The move, which would affect the schedule between 10.35pm and 6am, is one of the ideas suggested by the corporation's staff in an internal review.
The BBC currently spends £150 million a year on overnight programming.
Director General Mark Thompson said the BBC was looking to see if there was a case for investing less in off-peak programming and more on peak-time shows.
Asked if overnight programming could disappear altogether, he said: "Obviously that's one theoretical possibility or you might do something else, you might put something else on."
He added: "In a sense, it's more of a question it seems to me of how much money, how much of the licence fee, should you direct to this part of the schedule given the people available to view?
"Why is the money where it is? Is there a way of filling this part of the schedule for less money?"
The BBC committed itself to saving billions of pounds from its budget when it launched the process, called Putting Quality First, last year.
Other ideas, which the BBC described as "common emerging themes" from the process include repeating its popular shows like the drama South Riding on different channels in the same week.
Mr Thompson said he had not made any judgments yet on the responses to what he described as a "set of open questions" and admitted some of the ideas would not "fly".
But he said it was "unlikely" there would be proposals for the complete closure of services.
Recent speculation suggested the corporation is considering cuts to its local radio output and replacing BBC2 daytime shows with news.
The BBC initially announced it would close digital radio stations 6 Music and the Asian Network in an attempt to find savings but has since stepped back from that.

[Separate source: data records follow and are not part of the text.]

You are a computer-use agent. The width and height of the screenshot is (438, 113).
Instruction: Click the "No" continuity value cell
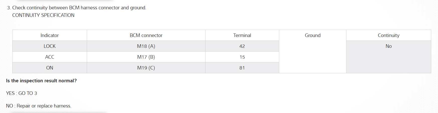point(389,46)
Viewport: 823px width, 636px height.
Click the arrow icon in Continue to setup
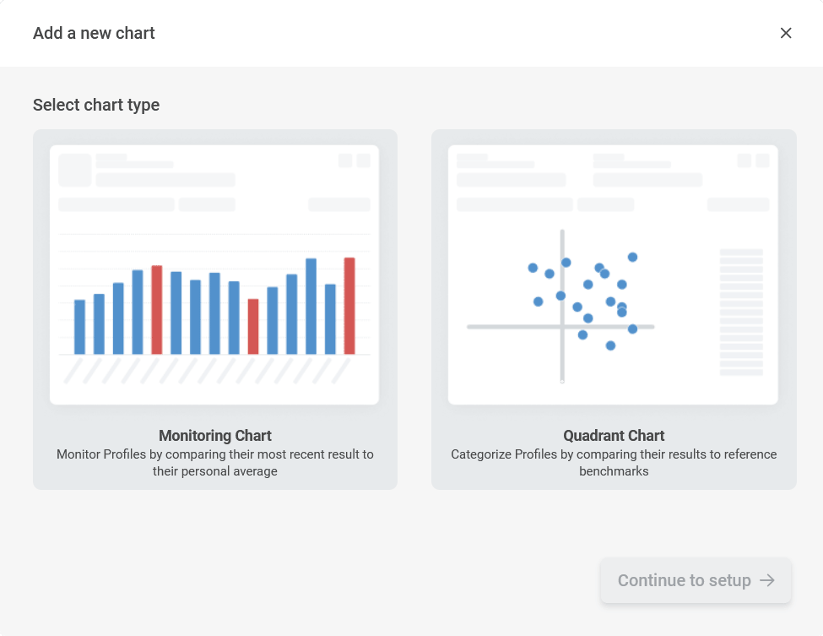766,580
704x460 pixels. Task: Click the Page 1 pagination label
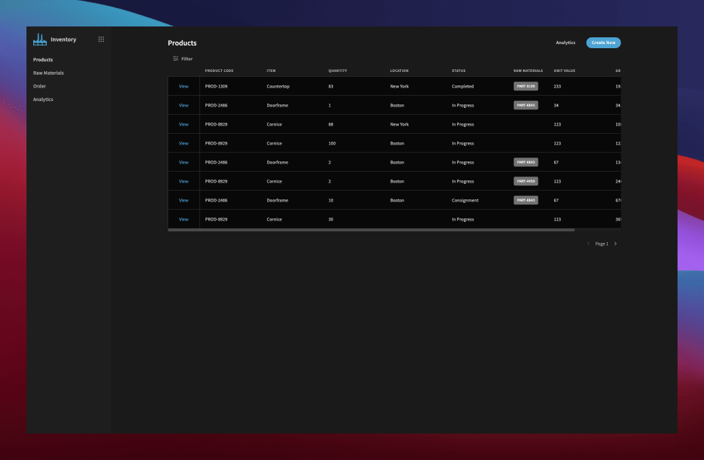tap(602, 243)
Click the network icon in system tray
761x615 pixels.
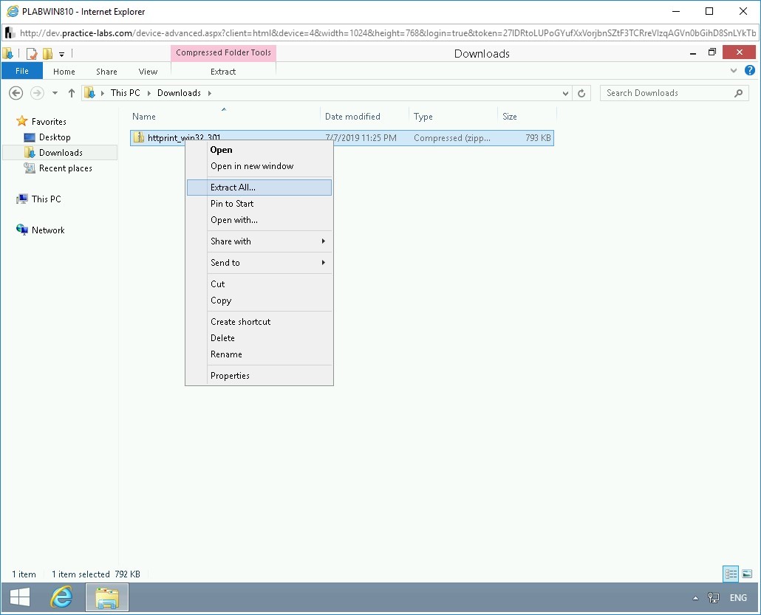click(x=714, y=598)
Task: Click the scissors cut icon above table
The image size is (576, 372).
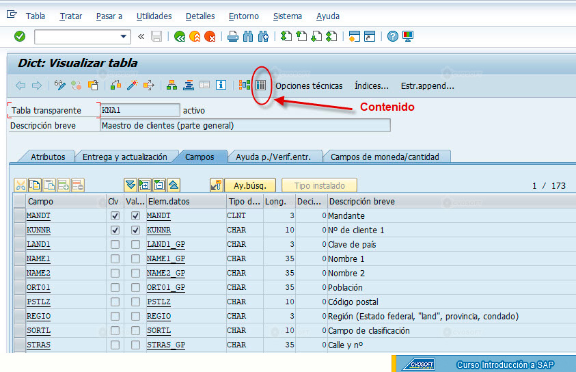Action: click(x=20, y=185)
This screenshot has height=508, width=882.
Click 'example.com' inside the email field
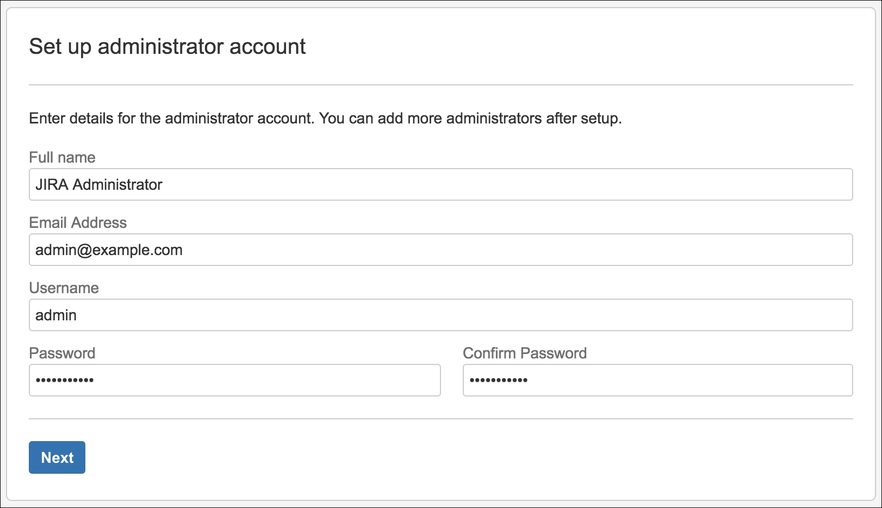point(137,250)
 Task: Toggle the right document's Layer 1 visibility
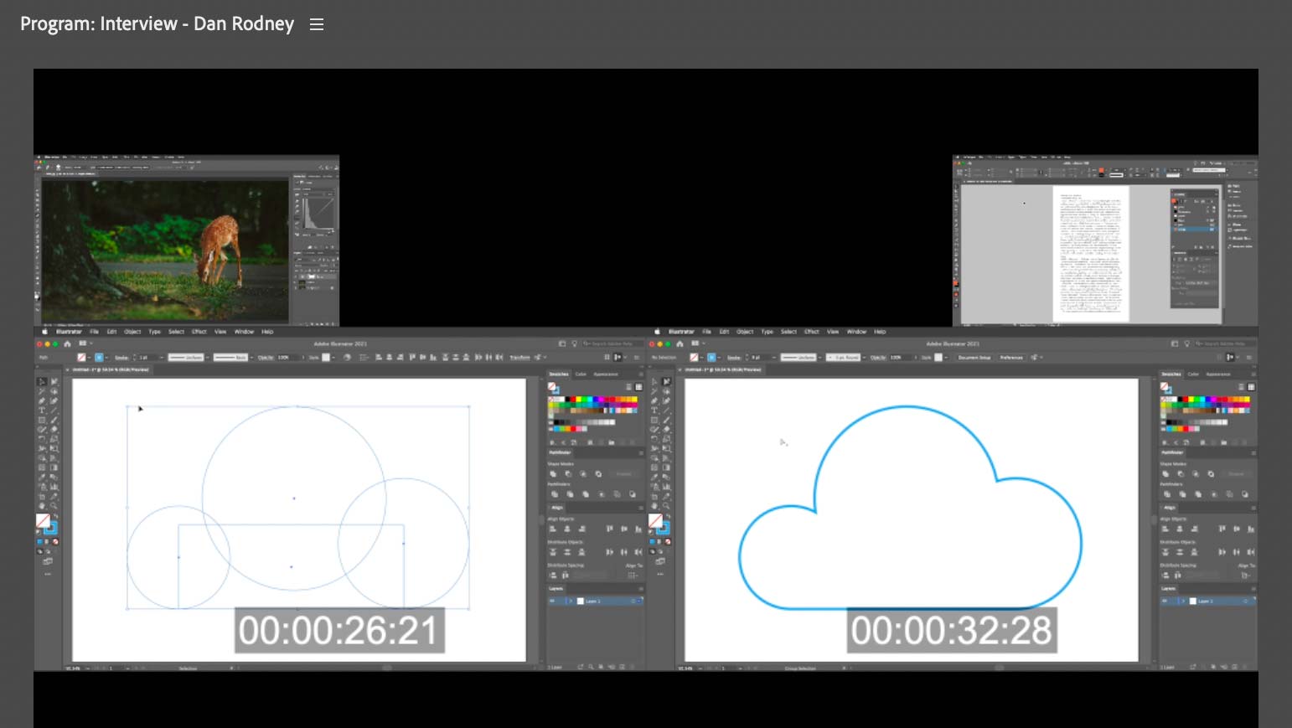coord(1165,600)
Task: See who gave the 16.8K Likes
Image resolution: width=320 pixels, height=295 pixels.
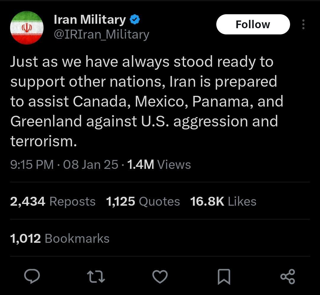Action: pyautogui.click(x=223, y=202)
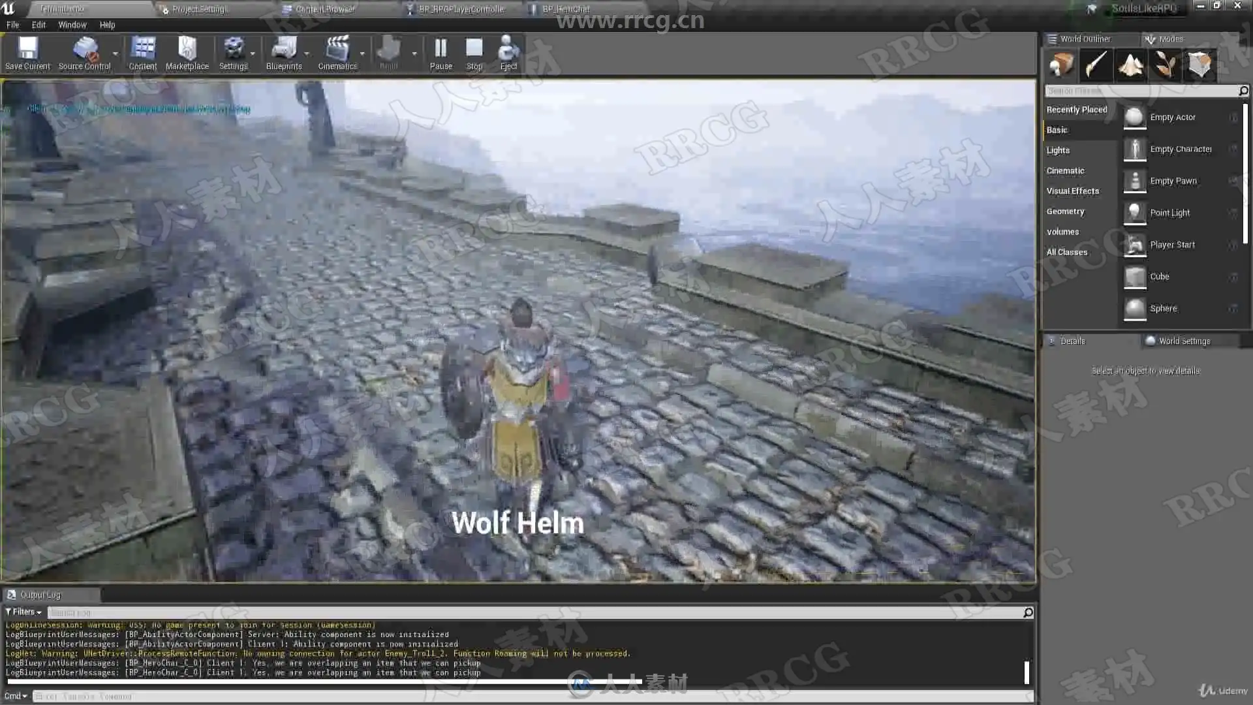Select the Paint mode icon

pos(1096,65)

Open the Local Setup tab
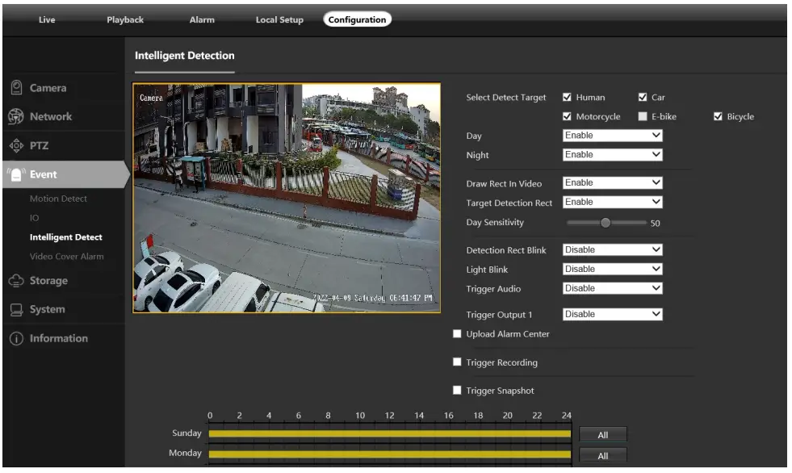[279, 20]
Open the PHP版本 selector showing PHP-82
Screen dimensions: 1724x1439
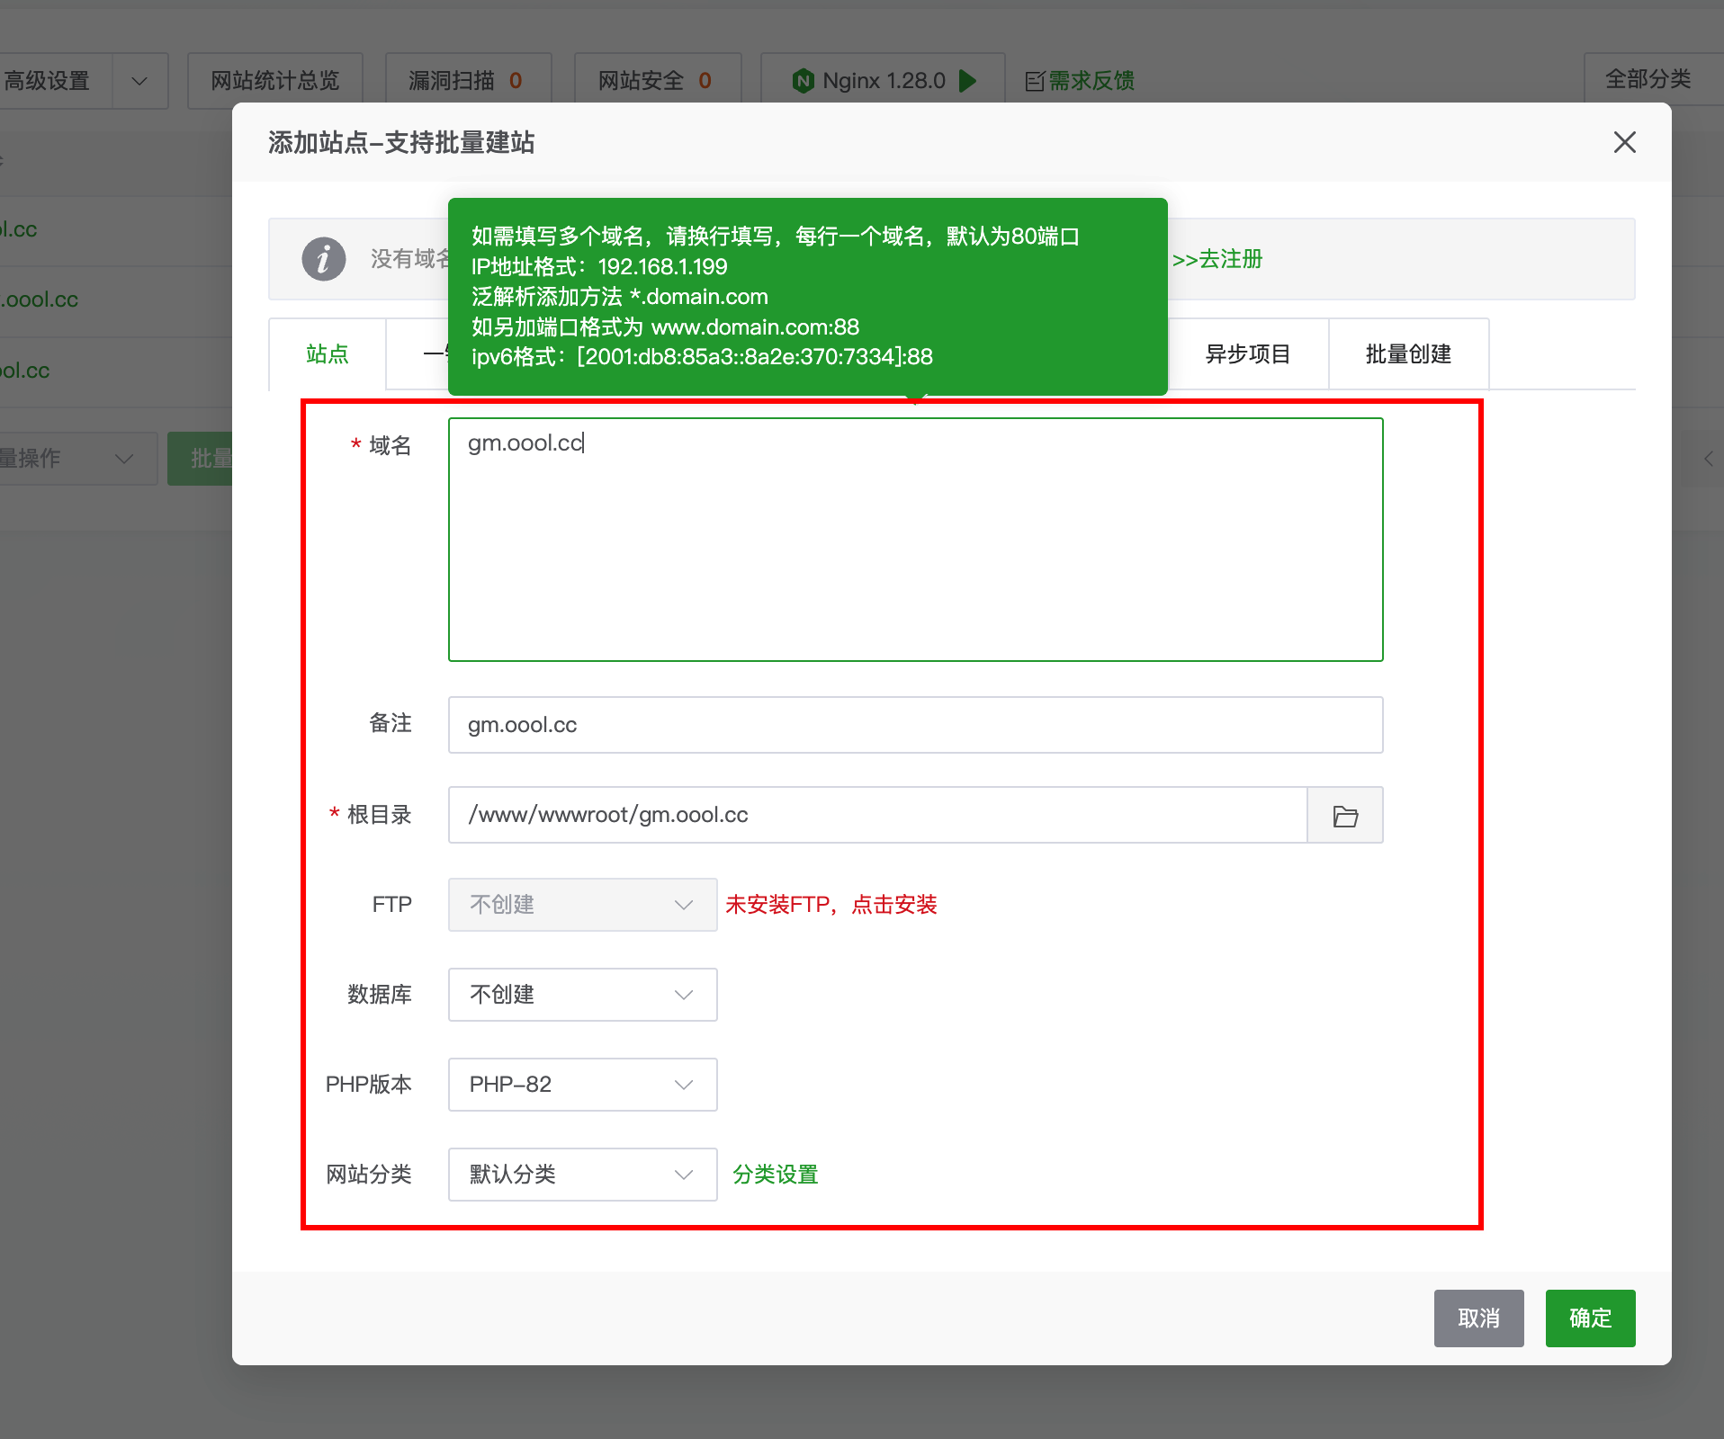(x=581, y=1085)
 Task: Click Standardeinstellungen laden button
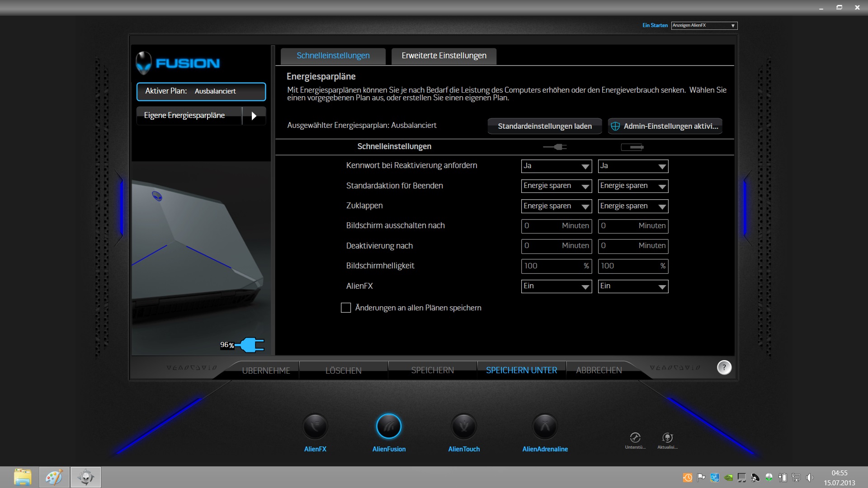(545, 126)

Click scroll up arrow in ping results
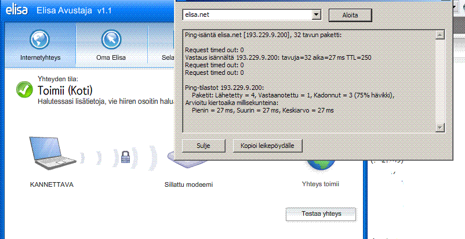coord(439,35)
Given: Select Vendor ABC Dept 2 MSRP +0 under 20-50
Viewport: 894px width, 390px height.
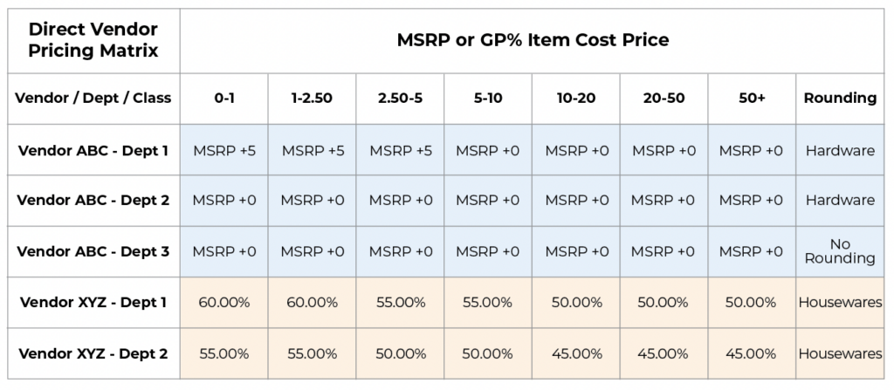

Mr Thompson said he hoped increased costs, brought on by inflation and taking responsibility for the World Service and Monitoring as part of the deal that saw the licence fee frozen for six years, would be met by savings, an increase in the numbers of households paying the licence fee and reduced collection costs.
The final proposals will be submitted to the BBC Trust for approval in July.
A National Audit Office report published today found the BBC was doing "a good job" in controlling costs in the making of its soaps.
The report found it spent £102.5 million making six continuing dramas or soap operas, down from £108.6 million in 2002-03.
The shows include Casualty, EastEnders and Holby City as well as Scottish show River City and Welsh-language drama Pobol y Cwm.
NAO head Amyas Morse said: "The BBC is doing a good job of applying basic financial controls and achieving steady cost reduction across its portfolio of continuing dramas."